▶ _Directions_
1: Please print the part of the Family Matters text below that opens with the words containing "Through the building" and closes with "referred upon their release.".
2: According to the Family Matters text below, in what year was the program launched?
3: Decide whether each statement agrees with the Family Matters text below, answering yes or no and quoting the words that decide it. (a) Family Matters is a mandatory program. (b) Karla Walker is the Director of Family Matters. (c) The launch event brought together service providers from Boston, Chelsea, Winthrop and Revere.

-- Document segment follows --

Family Matters is a voluntary program under the Division of Re-Integration Services at the Suffolk County House of Correction, which was developed to assist inmates and their families with working toward positive relationships. The issues facing the currently incarcerated upon release are numerous, often confounding, and have a drastic impact on all of the connected relationships. In an effort to assist those in the care and custody of the Department to re-enter society more successfully, the program targets families because of the powerful role that they can play in supporting, guiding and inspiring the currently incarcerated upon their release.

Launched in 2015 by Sheriff Steven W. Tompkins, the program started with an event in which service providers across Boston, Chelsea, Winthrop and Revere came together to discuss how to better forge relationships with community-based partners. Since its inception, the Family Matters Program has evolved from its earlier role as an entity that primarily focused on providing referrals. The program now focuses on connecting families to resources that will help to stabilize the household for the release and return of a formerly incarcerated family member.

“The Suffolk County House of Correction has a lot of programming around workforce development, skill building, re-entry and education,” said Karla Walker, Director of Family Matters. “Our primary focus in the Family Matters program is reuniting children with their fathers and working on rebuilding relationships with family members they may have burned bridges with in the past. On top of all of the other programming that they are receiving while incarcerated, our program gives them a unique opportunity to learn about themselves in order to better navigate their family relationships.”

Through the building of intentional community partnerships, the Family Matters Program continues to create strong relationships with agencies to deliver services to families before individuals are released. In an effort to build positive rapports, incarcerated individuals at the House of Correction are introduced to a number of community support providers to whom they will later be referred upon their release.

-- Document segment concluded --
-- Given records follows --

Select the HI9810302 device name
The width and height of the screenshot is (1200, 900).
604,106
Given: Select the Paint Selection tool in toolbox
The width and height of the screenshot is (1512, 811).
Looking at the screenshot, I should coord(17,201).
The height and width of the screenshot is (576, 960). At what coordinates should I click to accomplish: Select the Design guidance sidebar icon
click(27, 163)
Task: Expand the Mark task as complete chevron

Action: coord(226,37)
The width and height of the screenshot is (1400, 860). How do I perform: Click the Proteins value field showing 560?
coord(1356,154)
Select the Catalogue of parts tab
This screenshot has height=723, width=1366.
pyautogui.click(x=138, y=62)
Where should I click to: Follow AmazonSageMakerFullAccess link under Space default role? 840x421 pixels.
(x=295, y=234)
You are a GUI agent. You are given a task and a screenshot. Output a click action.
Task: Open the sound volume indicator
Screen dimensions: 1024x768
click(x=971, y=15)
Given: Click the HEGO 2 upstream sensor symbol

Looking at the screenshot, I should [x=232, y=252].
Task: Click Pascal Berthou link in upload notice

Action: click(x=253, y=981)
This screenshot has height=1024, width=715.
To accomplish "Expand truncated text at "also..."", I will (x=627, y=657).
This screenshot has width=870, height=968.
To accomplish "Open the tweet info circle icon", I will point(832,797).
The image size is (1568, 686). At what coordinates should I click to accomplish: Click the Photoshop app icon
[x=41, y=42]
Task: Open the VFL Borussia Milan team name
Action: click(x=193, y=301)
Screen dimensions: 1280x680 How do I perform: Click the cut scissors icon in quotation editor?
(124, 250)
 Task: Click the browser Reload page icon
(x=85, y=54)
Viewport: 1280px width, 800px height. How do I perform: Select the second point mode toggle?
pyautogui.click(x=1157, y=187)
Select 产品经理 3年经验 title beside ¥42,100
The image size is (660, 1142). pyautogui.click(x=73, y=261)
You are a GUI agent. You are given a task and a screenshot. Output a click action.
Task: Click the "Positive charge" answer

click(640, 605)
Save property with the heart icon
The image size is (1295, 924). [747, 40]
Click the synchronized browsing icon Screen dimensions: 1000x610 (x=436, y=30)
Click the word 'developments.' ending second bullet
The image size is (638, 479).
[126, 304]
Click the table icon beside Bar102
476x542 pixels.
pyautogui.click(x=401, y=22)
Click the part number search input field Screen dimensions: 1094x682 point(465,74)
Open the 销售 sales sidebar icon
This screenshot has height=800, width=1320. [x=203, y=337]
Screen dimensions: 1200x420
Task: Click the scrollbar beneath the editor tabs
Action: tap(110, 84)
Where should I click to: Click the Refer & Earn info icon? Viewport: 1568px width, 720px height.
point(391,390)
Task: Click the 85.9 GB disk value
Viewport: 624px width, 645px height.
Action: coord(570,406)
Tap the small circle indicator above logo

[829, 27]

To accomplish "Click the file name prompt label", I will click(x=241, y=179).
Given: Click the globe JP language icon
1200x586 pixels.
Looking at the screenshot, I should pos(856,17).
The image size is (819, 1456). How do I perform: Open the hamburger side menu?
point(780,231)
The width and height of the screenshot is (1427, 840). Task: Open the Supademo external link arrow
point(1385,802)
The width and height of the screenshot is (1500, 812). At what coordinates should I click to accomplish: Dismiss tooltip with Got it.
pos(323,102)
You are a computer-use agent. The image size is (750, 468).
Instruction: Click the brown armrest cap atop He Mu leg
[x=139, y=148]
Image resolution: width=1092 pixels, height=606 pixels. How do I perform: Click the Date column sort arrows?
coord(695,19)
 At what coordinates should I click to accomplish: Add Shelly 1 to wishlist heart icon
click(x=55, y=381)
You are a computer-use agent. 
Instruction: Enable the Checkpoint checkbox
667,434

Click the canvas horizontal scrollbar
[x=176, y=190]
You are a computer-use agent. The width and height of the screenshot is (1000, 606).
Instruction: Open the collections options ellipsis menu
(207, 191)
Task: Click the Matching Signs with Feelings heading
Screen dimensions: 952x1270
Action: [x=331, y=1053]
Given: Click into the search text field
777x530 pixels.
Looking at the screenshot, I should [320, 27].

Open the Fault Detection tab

-- Given records concluded --

▶ _Exercise responses_
1:
Through the building of intentional community partnerships, the Family Matters Program continues to create strong relationships with agencies to deliver services to families before individuals are released. In an effort to build positive rapports, incarcerated individuals at the House of Correction are introduced to a number of community support providers to whom they will later be referred upon their release.

2: 2015

3:
(a) No: "Family Matters is a voluntary program"
(b) Yes: "said Karla Walker, Director of Family Matters"
(c) Yes: "service providers across Boston, Chelsea, Winthrop and Revere came together"